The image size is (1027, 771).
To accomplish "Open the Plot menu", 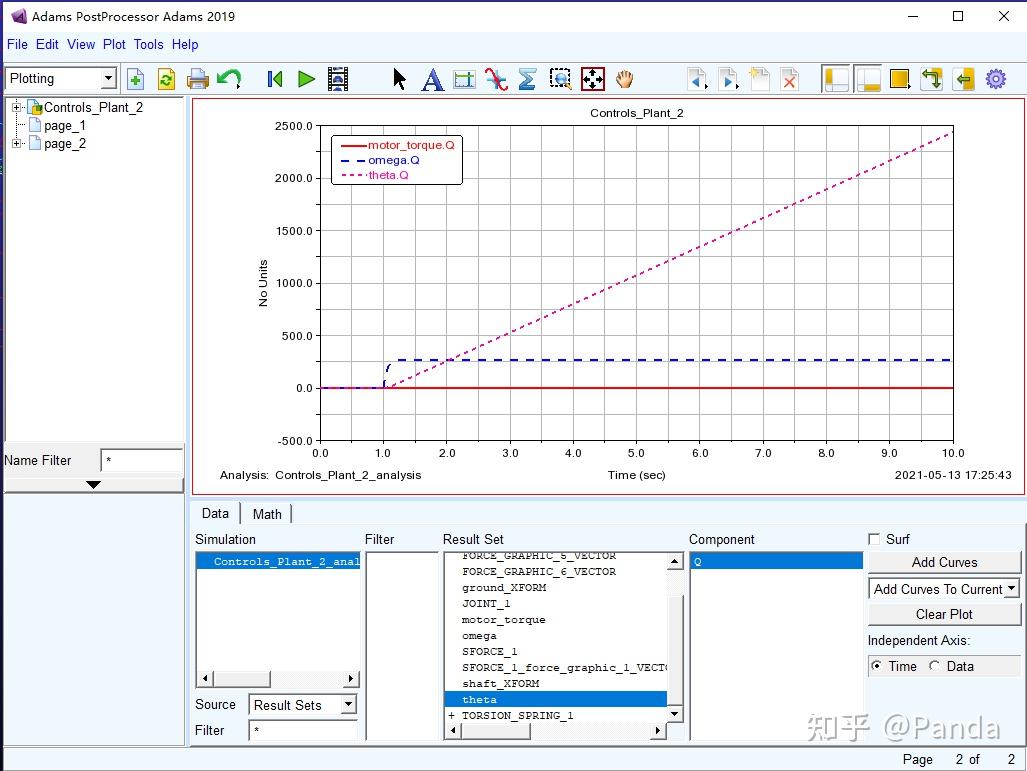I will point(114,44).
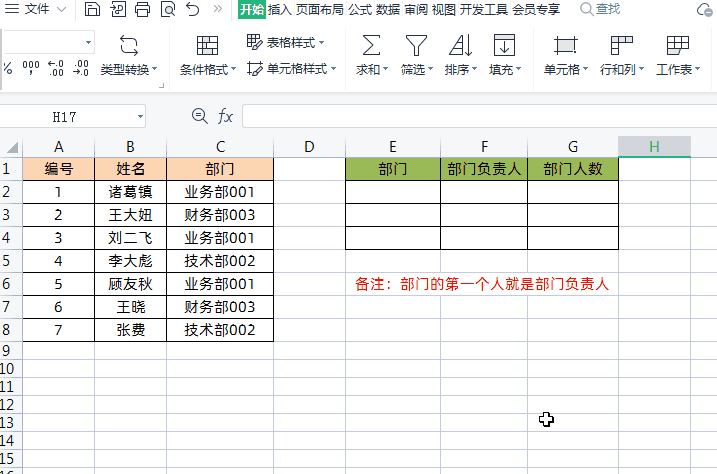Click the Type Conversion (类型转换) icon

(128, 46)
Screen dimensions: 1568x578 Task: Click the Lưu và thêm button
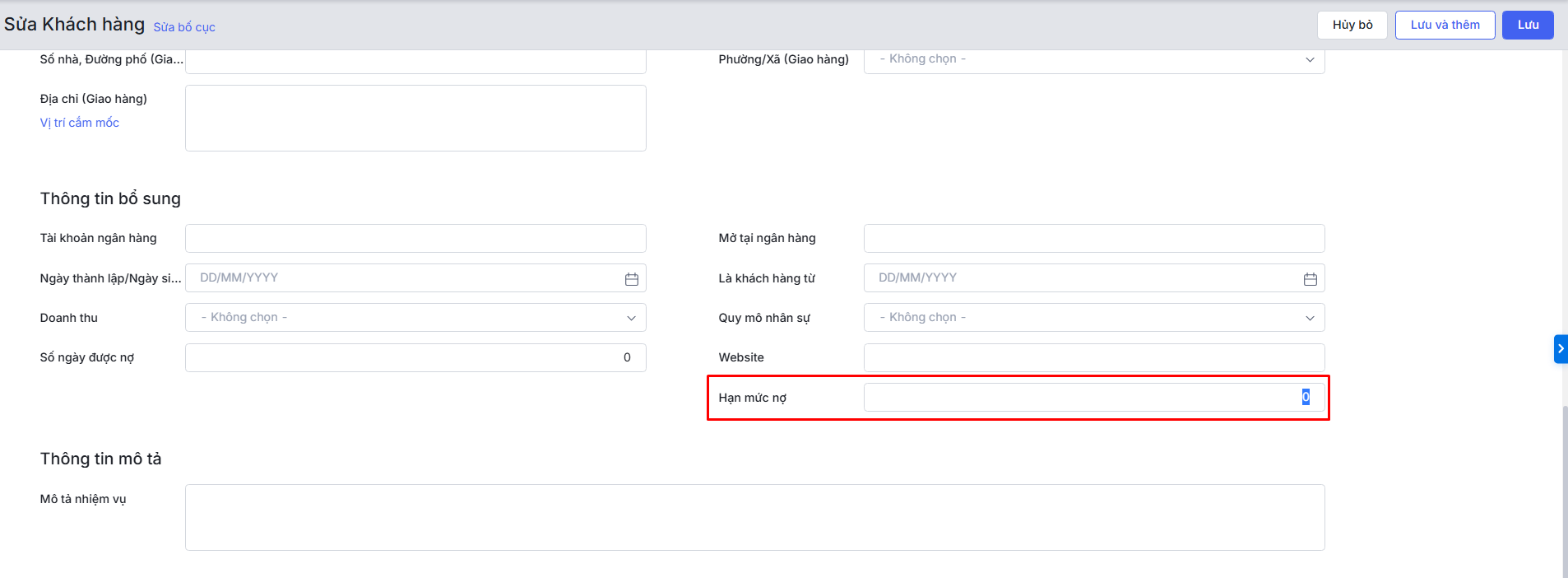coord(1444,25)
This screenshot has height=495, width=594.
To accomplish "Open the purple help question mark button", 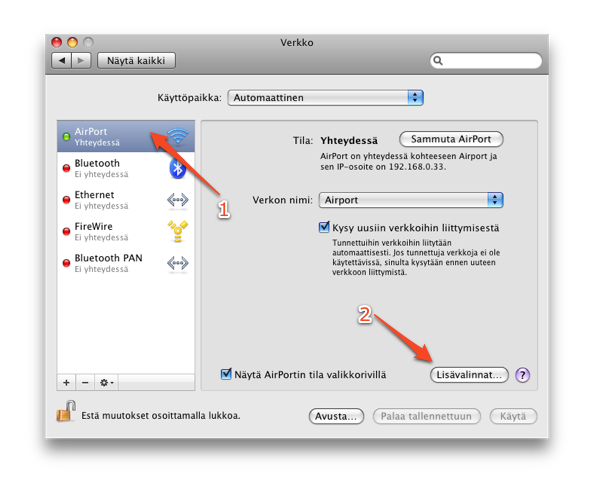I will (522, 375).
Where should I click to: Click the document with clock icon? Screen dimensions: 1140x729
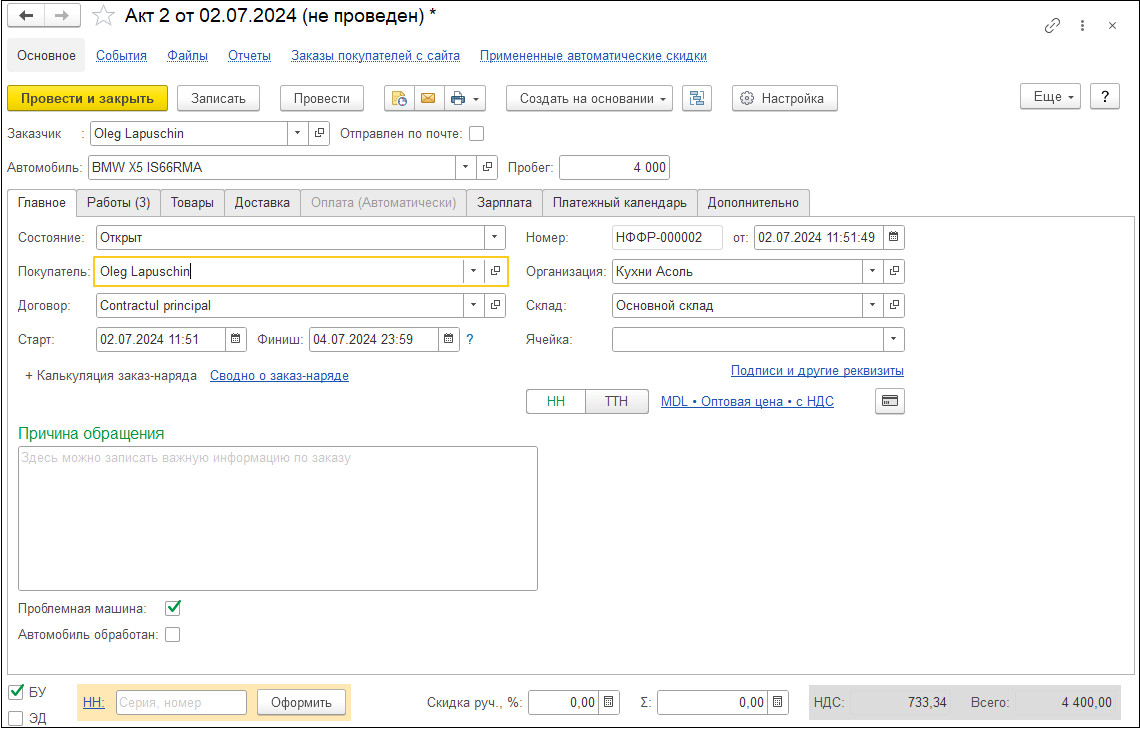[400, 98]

==================================================

- _Problem_
Would you copy the lines from the one holding "Where should I" down to the last line of the material, both included, exactly and with nothing added, skipping the pictures?

- _Answer_
Where should I click to: Click the document with clock icon? Screen dimensions: 1140x729
[400, 98]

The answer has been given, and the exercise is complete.